[Start of section]

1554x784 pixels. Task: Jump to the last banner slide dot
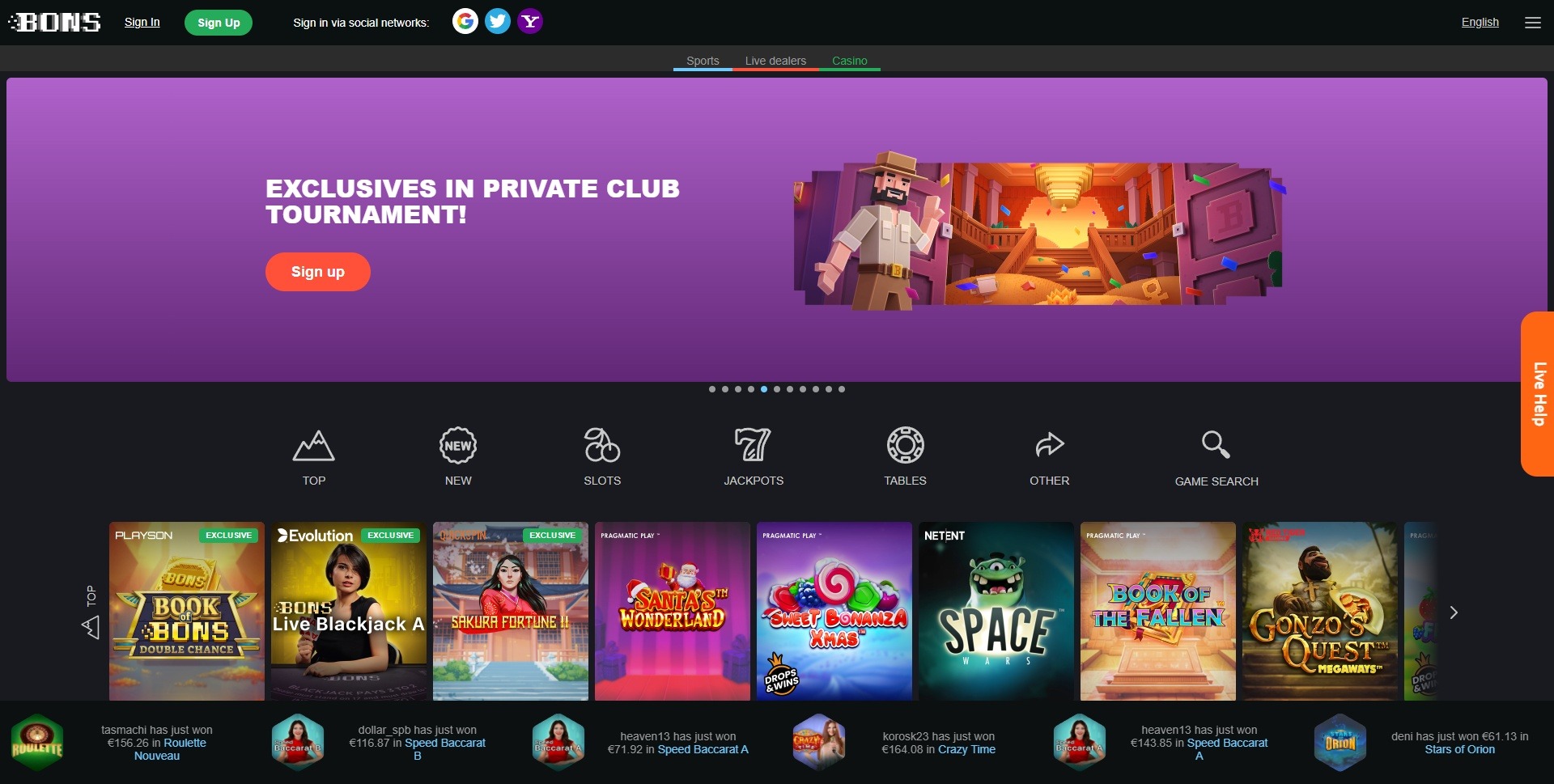[x=842, y=389]
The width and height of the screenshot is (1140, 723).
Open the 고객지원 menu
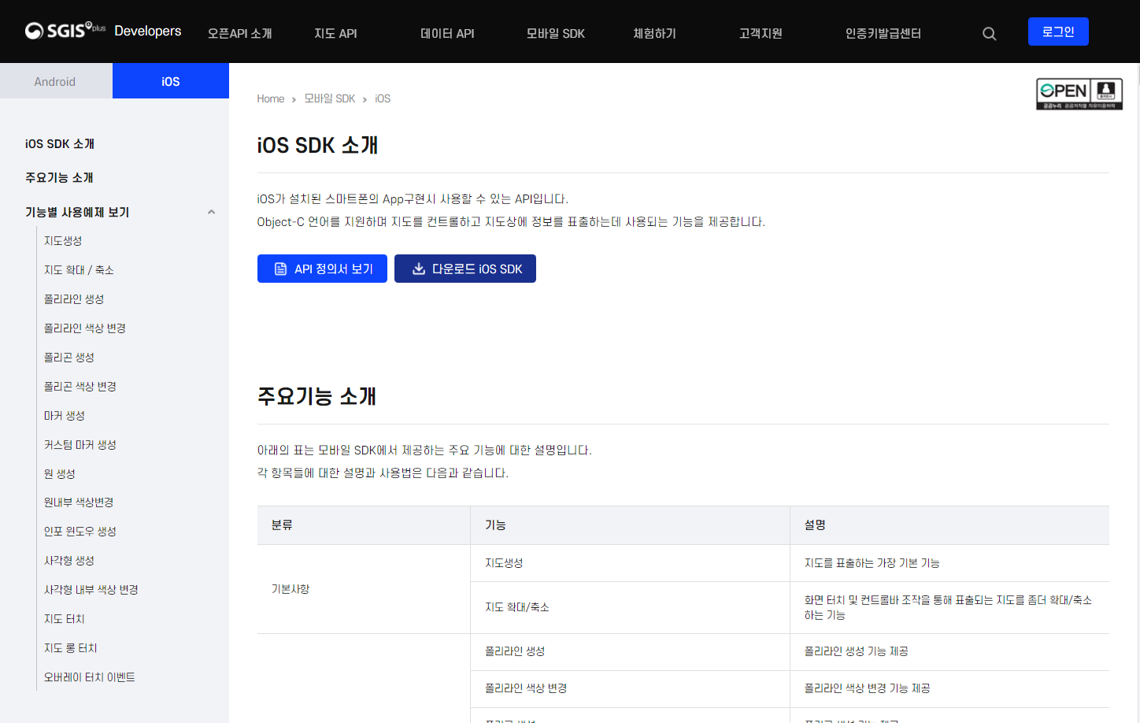[760, 31]
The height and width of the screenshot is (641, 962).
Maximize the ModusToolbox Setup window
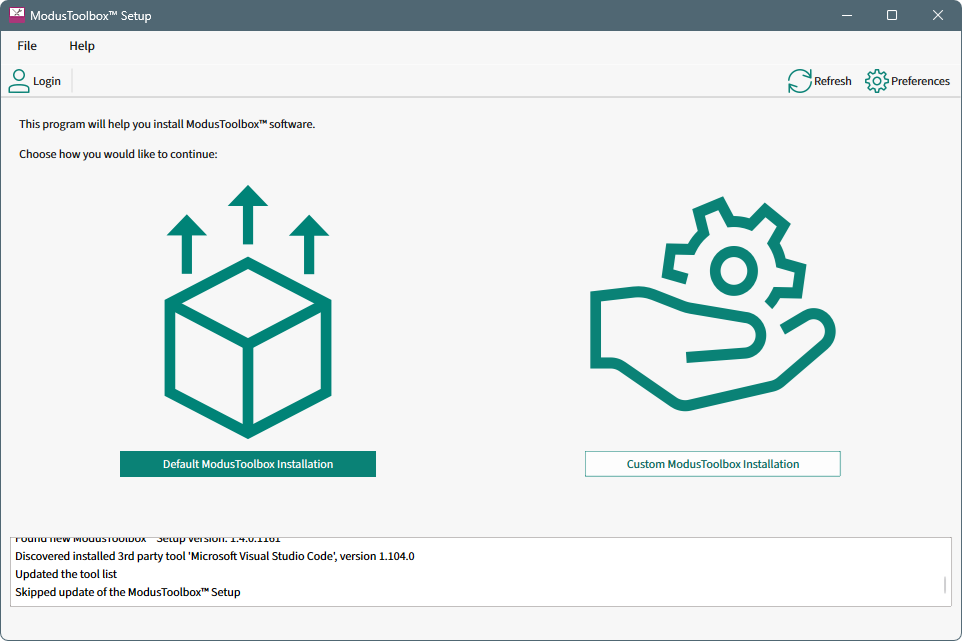[892, 16]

[End of section]

Task instructions:
Find the word "height" in the entries above. Copy every line that has it.

Response box:
The width and height of the screenshot is (1140, 723).
The height and width of the screenshot is (641, 962).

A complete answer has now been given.